MLTE contains a global context that manages the currently active _session_. Initializing the context tells MLTE how to store all of the artifacts that it produces.

In [None]:
from mlte.session import set_context, set_store

store_path = os.path.join(os.getcwd(), "store")
os.makedirs(store_path, exist_ok=True)

store_path = os.path.join(os.getcwd(), "store")
os.makedirs(
    store_path, exist_ok=True
)  # Ensure we are creating the folder if it is not there.

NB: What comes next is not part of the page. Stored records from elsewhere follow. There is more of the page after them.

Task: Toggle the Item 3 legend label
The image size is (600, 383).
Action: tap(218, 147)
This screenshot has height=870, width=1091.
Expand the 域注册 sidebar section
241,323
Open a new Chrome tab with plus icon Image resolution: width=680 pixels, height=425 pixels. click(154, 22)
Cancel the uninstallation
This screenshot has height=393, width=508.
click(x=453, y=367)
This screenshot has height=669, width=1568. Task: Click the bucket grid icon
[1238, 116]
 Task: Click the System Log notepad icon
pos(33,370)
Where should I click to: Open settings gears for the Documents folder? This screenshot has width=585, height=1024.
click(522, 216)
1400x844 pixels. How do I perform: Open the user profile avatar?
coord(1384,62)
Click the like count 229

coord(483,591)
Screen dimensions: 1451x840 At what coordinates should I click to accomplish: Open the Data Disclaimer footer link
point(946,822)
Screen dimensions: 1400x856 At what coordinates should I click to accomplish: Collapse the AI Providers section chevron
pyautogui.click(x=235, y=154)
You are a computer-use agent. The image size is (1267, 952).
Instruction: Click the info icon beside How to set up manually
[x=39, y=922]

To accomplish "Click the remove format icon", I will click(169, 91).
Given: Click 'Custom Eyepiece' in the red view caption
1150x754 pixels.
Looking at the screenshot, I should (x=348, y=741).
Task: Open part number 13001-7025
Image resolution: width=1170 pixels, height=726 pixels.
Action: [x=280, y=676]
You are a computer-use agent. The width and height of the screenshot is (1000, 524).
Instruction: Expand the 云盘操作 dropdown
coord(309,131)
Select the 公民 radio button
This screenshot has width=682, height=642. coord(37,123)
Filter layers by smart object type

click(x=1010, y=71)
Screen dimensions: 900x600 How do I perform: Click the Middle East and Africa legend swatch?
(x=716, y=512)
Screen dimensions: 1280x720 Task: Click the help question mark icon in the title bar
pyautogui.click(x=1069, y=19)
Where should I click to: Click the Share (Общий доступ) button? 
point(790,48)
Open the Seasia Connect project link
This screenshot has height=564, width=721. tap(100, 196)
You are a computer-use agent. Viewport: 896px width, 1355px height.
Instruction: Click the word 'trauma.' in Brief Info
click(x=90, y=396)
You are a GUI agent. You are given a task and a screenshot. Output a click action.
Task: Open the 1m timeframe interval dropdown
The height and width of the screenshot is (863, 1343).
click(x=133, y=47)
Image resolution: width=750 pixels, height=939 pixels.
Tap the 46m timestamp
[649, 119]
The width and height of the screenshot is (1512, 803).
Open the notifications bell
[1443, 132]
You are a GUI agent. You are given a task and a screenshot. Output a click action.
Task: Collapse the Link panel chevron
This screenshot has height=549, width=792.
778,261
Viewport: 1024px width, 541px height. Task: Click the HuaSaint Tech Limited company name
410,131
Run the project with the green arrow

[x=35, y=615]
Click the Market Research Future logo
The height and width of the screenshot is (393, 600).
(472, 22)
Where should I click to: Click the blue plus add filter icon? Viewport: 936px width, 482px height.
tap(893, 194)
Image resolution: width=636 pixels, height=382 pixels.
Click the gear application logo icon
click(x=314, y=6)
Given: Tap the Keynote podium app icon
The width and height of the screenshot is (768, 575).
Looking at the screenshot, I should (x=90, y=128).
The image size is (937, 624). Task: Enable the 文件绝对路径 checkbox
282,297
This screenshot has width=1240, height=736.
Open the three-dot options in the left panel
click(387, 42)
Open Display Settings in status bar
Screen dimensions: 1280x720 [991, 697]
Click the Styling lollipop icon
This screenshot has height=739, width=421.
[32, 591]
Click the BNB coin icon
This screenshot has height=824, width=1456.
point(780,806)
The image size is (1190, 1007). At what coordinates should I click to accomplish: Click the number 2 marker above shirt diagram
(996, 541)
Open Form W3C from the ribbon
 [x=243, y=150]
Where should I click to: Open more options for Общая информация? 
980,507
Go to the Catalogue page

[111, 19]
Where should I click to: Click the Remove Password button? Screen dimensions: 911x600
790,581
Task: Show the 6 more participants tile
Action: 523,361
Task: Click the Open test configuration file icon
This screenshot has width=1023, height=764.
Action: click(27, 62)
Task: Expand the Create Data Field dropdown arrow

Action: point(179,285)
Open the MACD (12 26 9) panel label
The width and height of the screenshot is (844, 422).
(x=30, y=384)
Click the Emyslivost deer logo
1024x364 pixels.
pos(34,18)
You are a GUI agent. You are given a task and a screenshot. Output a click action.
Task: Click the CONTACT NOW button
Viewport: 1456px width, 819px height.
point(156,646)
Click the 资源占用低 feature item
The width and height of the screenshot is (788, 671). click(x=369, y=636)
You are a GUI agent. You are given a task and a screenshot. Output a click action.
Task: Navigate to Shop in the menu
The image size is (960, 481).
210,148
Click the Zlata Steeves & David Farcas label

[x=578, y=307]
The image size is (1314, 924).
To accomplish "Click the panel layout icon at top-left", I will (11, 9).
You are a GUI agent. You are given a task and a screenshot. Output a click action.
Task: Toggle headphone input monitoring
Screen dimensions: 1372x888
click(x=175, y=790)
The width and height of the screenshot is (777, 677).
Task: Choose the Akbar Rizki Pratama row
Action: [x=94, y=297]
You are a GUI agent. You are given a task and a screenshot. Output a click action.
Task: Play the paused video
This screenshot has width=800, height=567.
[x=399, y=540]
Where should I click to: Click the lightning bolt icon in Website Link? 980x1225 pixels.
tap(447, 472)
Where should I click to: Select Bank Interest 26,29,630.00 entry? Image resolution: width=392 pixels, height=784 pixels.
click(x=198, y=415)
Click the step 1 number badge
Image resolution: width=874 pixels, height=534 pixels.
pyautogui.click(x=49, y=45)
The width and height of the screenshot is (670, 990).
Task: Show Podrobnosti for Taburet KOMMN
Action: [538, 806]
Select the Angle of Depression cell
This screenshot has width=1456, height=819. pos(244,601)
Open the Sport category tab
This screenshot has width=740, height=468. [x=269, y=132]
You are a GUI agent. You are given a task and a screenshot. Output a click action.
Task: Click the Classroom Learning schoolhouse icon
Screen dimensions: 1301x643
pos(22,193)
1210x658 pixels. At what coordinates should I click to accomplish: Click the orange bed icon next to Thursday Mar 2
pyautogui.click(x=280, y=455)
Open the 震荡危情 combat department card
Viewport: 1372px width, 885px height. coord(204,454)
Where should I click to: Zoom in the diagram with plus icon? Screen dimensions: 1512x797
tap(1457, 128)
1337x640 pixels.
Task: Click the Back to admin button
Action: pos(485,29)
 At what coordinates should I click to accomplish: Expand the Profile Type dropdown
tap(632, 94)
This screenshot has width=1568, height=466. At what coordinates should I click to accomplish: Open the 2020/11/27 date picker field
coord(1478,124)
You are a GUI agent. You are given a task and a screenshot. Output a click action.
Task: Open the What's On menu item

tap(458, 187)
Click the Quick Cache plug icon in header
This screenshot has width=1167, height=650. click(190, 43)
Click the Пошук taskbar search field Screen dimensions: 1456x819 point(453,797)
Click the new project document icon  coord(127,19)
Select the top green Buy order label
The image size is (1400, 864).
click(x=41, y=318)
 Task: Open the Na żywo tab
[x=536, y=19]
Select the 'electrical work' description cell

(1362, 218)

set_context("IrisClassifier", "0.0.1")
set_store(f"local://{store_path}")

#### Storage Cost Measurements

This section demonstrates the simplest possible use-case. We import a MLTE-defined `Measurement`, which is then invoked to produce a `Value`. This value can then be inspected and automatically saved to the artifact store.

In [None]:
from mlte.measurement.storage import LocalObjectSize
from mlte.value.types.integer import Integer

# Create a measurement
store_measurement = LocalObjectSize("model size")
# Execute the measurement
size: Integer = store_measurement.evaluate(MODELS_DIR / "model_demo.pkl")

# Inspec values
print(size)

# Save to artifact store
size.save(force=True)

#### Training Cost Measurements

Evidence in this section is largely the same as that demonstrated in the previous section, except it requires some additional setup from the user's perspective. Again, we utilize MLTE-defined `Measurement`s to produce `Value`s that can then be saved to the artifact store.

In [None]:
script = Path.cwd() / "train.py"
args = [
    "--dataset-dir",
    str(DATASETS_DIR.absolute()),
    "--models-dir",
    str(MODELS_DIR.absolute()),
]

The first evidence we collect are CPU utilization statistics for a local training job.

In [None]:
from mlte.measurement import ProcessMeasurement
from mlte.measurement.cpu import LocalProcessCPUUtilization, CPUStatistics

# Create a measurement
cpu_measurement = LocalProcessCPUUtilization("training cpu")
# Execute the measurement
cpu_stats: CPUStatistics = cpu_measurement.evaluate(
    ProcessMeasurement.start_script(script, args)
)

# Inspect values
print(cpu_stats)

# Save to artifact store
cpu_stats.save(force=True)

Next, we perform a similar procedure to measure the memory consumption of a local training job.

In [None]:
from mlte.measurement.memory import (
    LocalProcessMemoryConsumption,
    MemoryStatistics,
)

# Create a measurement
mem_measurement = LocalProcessMemoryConsumption("training memory")
# Execute the measurement
mem_stats: MemoryStatistics = mem_measurement.evaluate(
    ProcessMeasurement.start_script(script, args)
)

# Inspect values
print(mem_stats)

# Save to artifact store
mem_stats.save(force=True)

We can also avoid starting the training process twice by using the asynch methods for both measurements. We start the training process once and pass the id to both measurements.

In [None]:
from mlte.measurement import ProcessMeasurement
from mlte.measurement.cpu import LocalProcessCPUUtilization, CPUStatistics
from mlte.measurement.memory import (
    LocalProcessMemoryConsumption,
    MemoryStatistics,
)

# Create measurements
cpu_measurement = LocalProcessCPUUtilization("training cpu")
mem_measurement = LocalProcessMemoryConsumption("training memory")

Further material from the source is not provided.